• **Data for this task**
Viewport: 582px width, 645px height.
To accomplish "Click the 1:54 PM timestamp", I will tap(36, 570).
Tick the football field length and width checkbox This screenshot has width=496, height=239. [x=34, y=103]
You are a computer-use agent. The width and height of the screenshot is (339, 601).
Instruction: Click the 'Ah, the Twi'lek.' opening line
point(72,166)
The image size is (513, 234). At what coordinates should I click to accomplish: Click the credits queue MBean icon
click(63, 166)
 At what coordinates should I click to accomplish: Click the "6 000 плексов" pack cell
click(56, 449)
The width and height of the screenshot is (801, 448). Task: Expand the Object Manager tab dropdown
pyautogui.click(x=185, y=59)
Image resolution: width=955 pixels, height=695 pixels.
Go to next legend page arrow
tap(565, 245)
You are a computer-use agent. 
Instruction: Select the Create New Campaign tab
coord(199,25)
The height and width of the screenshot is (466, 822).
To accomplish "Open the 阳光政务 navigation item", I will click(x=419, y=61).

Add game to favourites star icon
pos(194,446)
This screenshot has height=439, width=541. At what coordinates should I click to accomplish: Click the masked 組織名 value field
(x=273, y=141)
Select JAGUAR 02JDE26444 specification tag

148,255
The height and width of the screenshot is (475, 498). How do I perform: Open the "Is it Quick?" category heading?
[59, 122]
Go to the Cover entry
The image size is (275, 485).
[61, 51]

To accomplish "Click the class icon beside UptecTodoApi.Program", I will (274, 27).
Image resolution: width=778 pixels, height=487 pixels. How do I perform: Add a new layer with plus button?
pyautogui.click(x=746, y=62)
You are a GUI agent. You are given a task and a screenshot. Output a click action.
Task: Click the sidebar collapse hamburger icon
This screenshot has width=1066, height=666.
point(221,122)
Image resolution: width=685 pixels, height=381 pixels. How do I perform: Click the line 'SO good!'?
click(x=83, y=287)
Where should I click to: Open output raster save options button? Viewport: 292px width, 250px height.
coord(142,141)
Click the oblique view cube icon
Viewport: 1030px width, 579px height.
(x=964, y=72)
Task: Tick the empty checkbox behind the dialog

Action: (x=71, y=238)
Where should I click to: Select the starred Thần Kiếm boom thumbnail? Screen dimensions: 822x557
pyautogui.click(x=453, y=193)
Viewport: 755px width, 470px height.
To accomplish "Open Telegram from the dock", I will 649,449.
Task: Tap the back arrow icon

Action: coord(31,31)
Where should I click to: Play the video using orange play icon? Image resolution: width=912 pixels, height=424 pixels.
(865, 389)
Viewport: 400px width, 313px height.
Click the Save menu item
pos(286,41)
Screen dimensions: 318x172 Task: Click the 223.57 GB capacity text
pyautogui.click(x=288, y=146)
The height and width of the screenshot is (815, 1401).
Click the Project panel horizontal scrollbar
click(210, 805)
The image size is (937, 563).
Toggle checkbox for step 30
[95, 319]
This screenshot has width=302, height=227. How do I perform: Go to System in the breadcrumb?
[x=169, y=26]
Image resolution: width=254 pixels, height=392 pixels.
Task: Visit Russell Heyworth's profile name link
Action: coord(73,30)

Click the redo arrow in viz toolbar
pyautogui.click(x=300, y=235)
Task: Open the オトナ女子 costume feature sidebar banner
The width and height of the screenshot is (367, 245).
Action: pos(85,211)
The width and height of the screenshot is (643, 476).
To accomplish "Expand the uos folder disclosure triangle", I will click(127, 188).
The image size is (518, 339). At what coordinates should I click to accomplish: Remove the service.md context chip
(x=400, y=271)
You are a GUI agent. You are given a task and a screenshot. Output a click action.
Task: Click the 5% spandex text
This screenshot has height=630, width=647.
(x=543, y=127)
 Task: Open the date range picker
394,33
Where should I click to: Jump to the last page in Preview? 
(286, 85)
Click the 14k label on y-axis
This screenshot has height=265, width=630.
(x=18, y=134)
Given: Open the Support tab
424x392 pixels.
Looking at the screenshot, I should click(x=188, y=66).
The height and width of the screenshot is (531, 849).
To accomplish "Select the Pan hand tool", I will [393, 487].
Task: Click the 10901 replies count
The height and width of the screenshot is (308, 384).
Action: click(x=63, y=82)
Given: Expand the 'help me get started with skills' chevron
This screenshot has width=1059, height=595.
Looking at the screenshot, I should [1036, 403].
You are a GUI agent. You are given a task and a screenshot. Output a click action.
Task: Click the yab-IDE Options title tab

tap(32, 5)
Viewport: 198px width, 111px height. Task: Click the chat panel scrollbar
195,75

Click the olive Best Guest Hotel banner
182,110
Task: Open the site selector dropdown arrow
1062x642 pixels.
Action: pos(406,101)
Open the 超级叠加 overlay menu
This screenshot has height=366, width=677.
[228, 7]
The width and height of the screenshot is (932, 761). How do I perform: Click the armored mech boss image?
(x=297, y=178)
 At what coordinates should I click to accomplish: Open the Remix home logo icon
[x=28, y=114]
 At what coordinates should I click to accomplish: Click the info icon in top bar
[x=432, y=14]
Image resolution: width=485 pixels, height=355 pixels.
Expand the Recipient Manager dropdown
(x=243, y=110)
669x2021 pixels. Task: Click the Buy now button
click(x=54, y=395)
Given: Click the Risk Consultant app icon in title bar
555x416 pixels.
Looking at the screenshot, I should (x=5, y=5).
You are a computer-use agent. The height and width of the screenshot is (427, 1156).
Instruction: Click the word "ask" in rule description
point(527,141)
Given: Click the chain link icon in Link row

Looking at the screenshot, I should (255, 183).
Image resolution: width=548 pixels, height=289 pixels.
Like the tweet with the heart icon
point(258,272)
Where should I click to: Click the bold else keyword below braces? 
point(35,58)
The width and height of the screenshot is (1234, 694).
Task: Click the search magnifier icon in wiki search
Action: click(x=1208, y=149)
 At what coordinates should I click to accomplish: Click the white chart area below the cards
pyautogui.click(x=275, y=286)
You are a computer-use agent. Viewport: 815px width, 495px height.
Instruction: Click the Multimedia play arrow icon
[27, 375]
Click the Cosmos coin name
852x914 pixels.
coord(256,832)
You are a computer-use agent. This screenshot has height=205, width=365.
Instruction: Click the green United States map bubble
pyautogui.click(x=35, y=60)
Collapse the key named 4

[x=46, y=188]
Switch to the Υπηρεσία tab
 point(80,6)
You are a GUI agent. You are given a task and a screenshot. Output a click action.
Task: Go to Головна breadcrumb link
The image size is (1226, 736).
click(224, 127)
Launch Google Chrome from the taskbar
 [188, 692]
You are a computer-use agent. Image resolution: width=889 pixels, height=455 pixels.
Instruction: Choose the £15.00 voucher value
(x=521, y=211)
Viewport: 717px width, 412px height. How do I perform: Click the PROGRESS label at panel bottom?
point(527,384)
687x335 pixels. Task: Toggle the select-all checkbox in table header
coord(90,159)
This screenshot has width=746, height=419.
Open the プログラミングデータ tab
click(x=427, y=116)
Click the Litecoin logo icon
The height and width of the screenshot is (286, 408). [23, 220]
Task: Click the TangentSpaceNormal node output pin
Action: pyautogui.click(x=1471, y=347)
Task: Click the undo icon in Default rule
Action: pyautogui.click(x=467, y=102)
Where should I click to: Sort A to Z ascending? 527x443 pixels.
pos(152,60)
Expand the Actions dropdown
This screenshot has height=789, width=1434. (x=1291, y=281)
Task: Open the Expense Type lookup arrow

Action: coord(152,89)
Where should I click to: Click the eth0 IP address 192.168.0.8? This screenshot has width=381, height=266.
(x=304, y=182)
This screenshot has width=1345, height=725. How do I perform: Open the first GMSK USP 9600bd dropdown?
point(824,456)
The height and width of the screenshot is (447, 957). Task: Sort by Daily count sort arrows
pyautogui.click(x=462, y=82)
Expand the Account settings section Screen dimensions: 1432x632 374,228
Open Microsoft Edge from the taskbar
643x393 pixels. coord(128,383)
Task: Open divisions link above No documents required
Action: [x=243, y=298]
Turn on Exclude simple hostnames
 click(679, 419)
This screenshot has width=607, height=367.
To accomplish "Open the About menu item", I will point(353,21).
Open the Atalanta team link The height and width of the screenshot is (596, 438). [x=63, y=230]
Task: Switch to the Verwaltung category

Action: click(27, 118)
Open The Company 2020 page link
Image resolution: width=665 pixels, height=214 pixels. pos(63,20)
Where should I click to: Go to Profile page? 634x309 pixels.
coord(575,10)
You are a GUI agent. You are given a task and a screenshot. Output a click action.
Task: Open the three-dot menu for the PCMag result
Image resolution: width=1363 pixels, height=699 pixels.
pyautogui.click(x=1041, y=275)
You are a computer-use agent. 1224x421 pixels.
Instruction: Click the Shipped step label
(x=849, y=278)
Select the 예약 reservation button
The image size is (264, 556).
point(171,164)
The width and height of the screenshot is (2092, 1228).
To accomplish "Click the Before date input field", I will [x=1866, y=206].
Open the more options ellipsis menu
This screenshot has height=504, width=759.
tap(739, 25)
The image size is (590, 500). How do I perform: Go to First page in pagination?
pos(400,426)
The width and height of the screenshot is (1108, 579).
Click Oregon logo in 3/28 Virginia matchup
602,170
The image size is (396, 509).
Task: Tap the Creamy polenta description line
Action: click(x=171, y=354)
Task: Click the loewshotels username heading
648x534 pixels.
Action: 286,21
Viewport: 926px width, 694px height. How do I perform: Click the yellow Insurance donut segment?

• **What is needed**
Search the listing for the word "computer" and return each line that holds it.

• **Expected output**
You are a computer-use agent. The width and height of the screenshot is (339, 601).
You are a computer-use agent. 
You are a computer-use agent. The height and width of the screenshot is (427, 1156).
You are a computer-use agent. Viewport: 815px width, 495px height.
You are a computer-use agent. This screenshot has height=205, width=365.
You are a computer-use agent. Image resolution: width=889 pixels, height=455 pixels.
You are a computer-use agent. 1224x421 pixels.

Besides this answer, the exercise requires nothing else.